Use a local server with a custom model#

Python 3.12 support

The transformers library is not supported in python 3.12 yet due to the lack of pytorch support for 3.12. Follow the pytorch issue for more information.

See local_server.py on GitHub.#
import logging

from genai.client import Client

# Import the ibm-generative-ai library and local server extension
from genai.extensions.localserver import LocalLLMServer, LocalModel
from genai.schema import (
    DecodingMethod,
    StopReason,
    TextGenerationParameters,
    TextGenerationResult,
    TextGenerationReturnOptions,
    TextTokenizationCreateResults,
    TextTokenizationParameters,
)

# This example uses the transformers library, please install using:
# pip install transformers torch sentencepiece
try:
    from transformers import T5ForConditionalGeneration, T5Tokenizer
except ImportError:
    raise ImportError(
        """
Could not import transformers which is needed for this example.
Please install using: pip install transformers torch sentencepiece
"""
    )


def heading(text: str) -> str:
    """Helper function for centering text."""
    return "\n" + f" {text} ".center(80, "=") + "\n"


logger = logging.getLogger(__name__)


class FlanT5Model(LocalModel):
    model_id = "google/flan-t5-base"

    def __init__(self):
        logger.info("Initialising my custom flan-t5-base model")
        self.tokenizer = T5Tokenizer.from_pretrained("google/flan-t5-base")
        self.model = T5ForConditionalGeneration.from_pretrained("google/flan-t5-base")
        logger.info("flan-t5-base is ready!")

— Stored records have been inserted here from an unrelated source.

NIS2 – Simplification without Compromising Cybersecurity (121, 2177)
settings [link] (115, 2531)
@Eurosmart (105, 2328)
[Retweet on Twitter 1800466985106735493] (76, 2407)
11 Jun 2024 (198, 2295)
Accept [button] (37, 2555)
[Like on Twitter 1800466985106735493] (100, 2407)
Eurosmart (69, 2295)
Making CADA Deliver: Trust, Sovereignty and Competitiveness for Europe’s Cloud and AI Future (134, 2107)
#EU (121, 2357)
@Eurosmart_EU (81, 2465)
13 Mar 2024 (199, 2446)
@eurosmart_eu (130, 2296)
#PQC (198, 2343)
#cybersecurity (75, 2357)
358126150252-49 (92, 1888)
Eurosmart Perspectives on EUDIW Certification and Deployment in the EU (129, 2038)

    def generate(self, input_text: str, parameters: TextGenerationParameters) -> TextGenerationResult:
        logger.info(f"Calling generate on: {input_text}")
        input_ids = self.tokenizer(input_text, return_tensors="pt").input_ids
        response = self.model.generate(input_ids, max_new_tokens=parameters.max_new_tokens)

        genai_response = TextGenerationResult(
            generated_text=self.tokenizer.decode(response[0]),
            generated_token_count=response.shape[1],
            input_token_count=input_ids.shape[1],
            stop_reason=StopReason.EOS_TOKEN,
            input_text=input_text if parameters.return_options.input_text else None,
        )
        logger.info(f"Response to {input_text} was: {genai_response}")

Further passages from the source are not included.